* WHAT YOU ARE ASKED TO DO:
Say how many lines of the data contain "pixels", and nothing more.

* Stored data entries:

Start of Block

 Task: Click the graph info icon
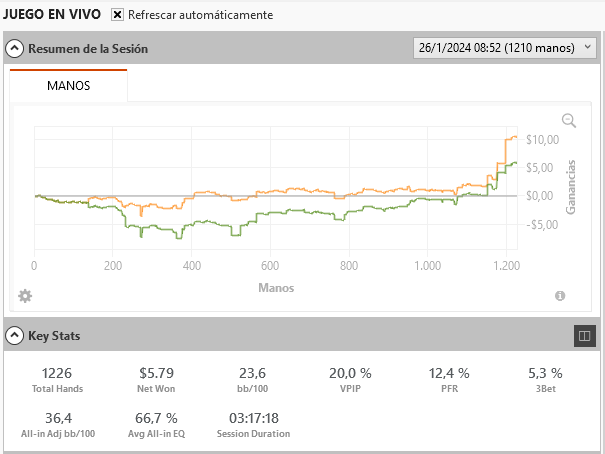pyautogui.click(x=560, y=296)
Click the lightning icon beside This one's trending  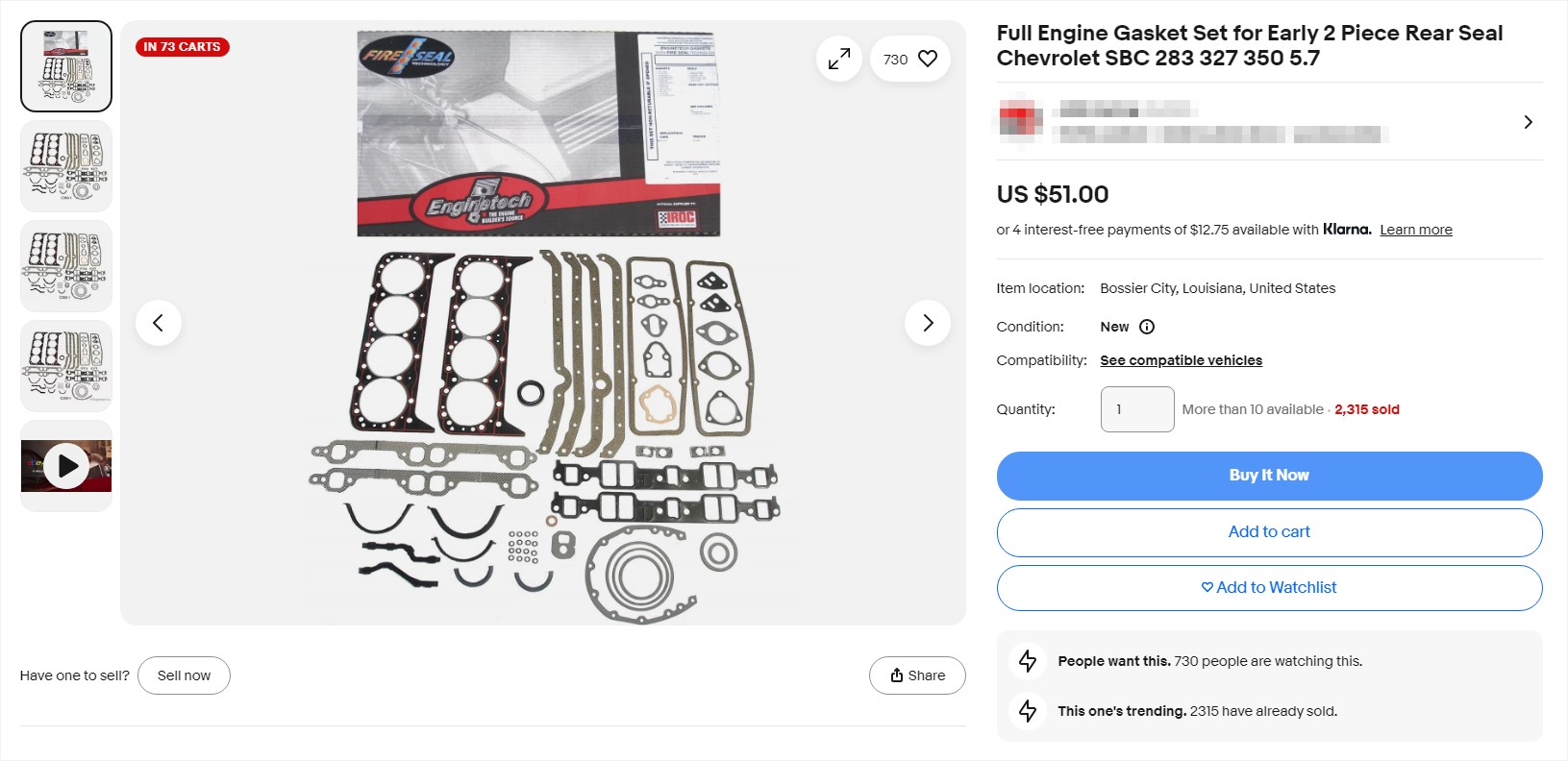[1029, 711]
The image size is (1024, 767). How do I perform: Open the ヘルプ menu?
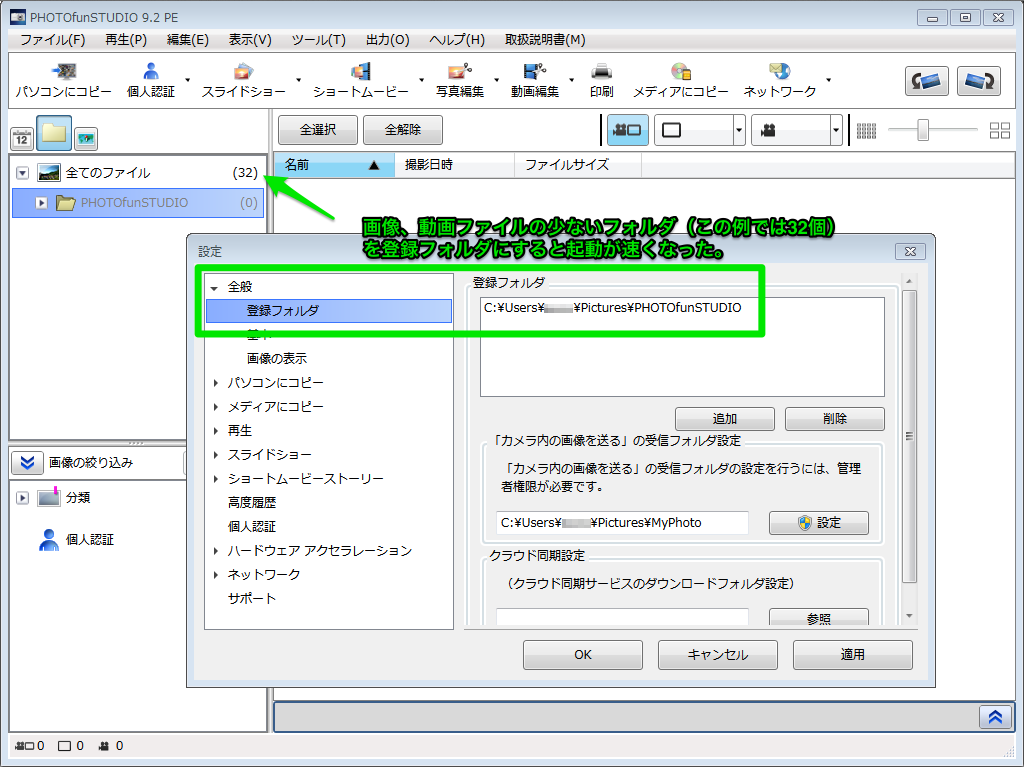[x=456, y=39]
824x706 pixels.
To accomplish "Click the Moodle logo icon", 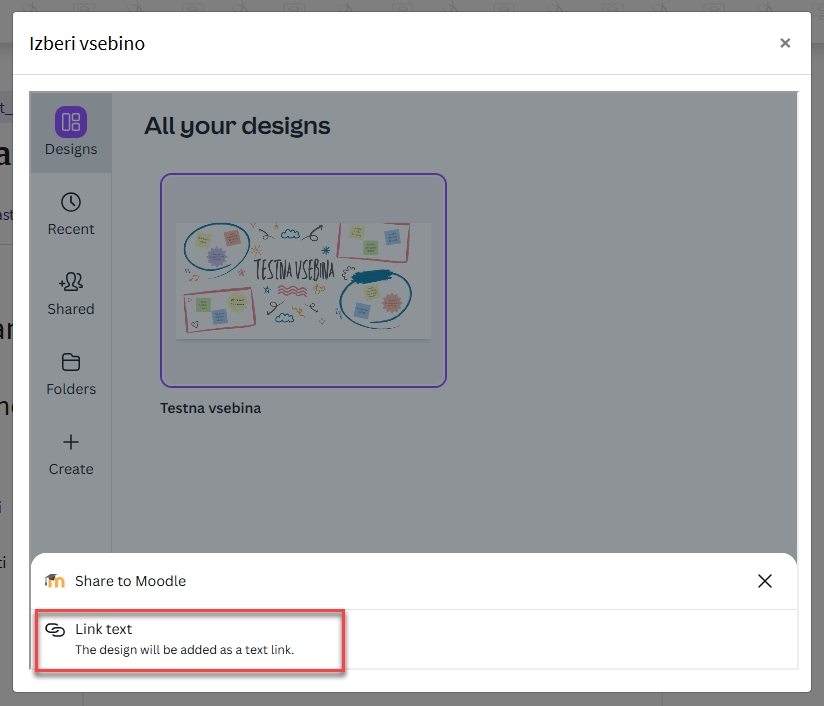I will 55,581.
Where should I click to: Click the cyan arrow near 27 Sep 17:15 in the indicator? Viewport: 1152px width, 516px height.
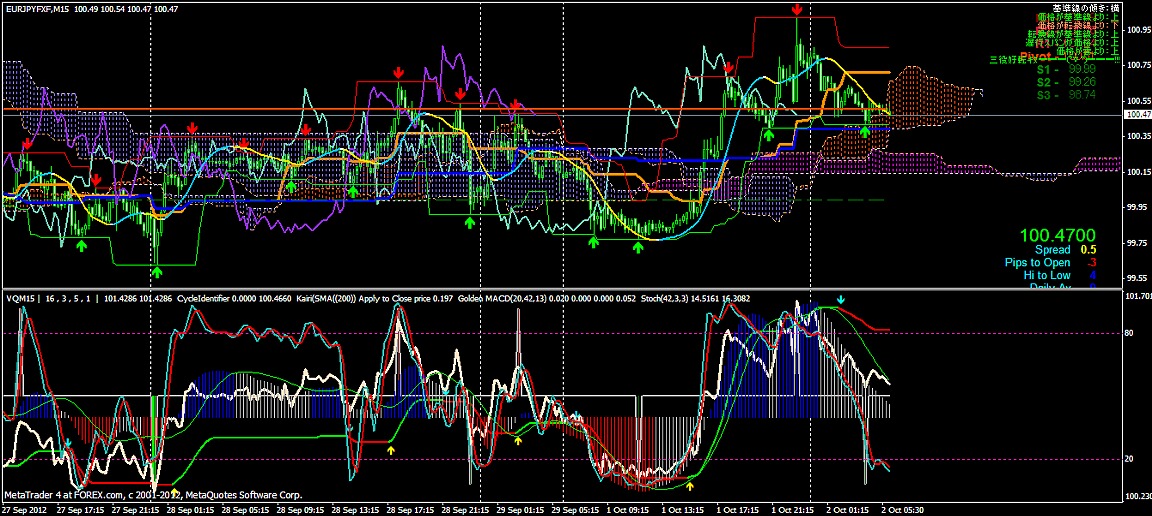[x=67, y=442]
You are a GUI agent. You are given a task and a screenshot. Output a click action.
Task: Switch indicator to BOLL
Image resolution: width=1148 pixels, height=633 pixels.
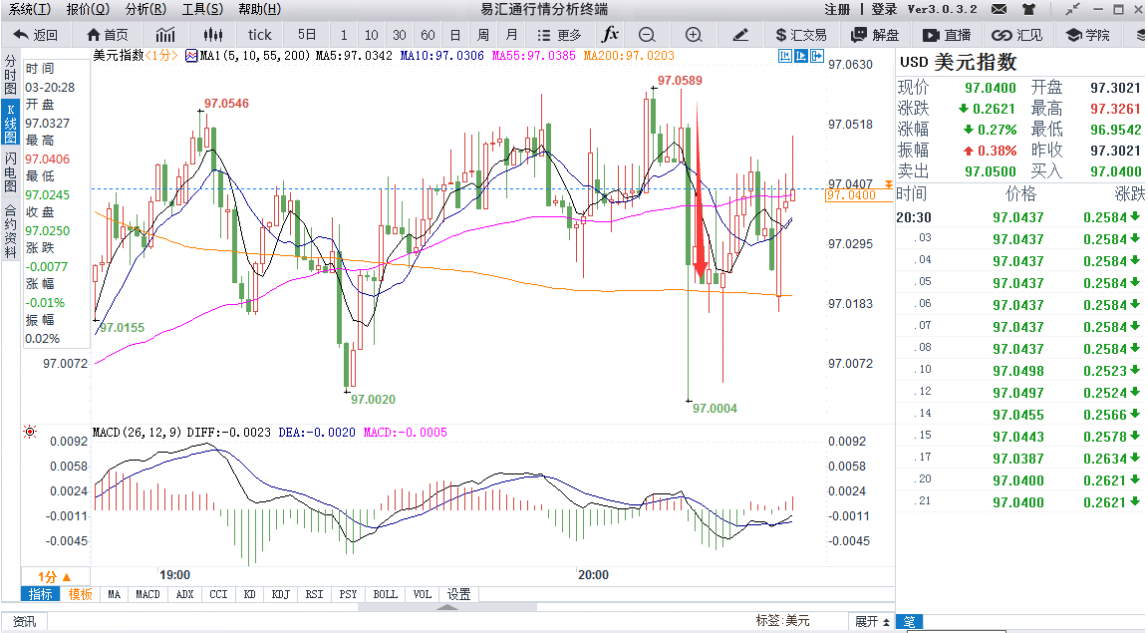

End of Block

* ANSWER BOX:
2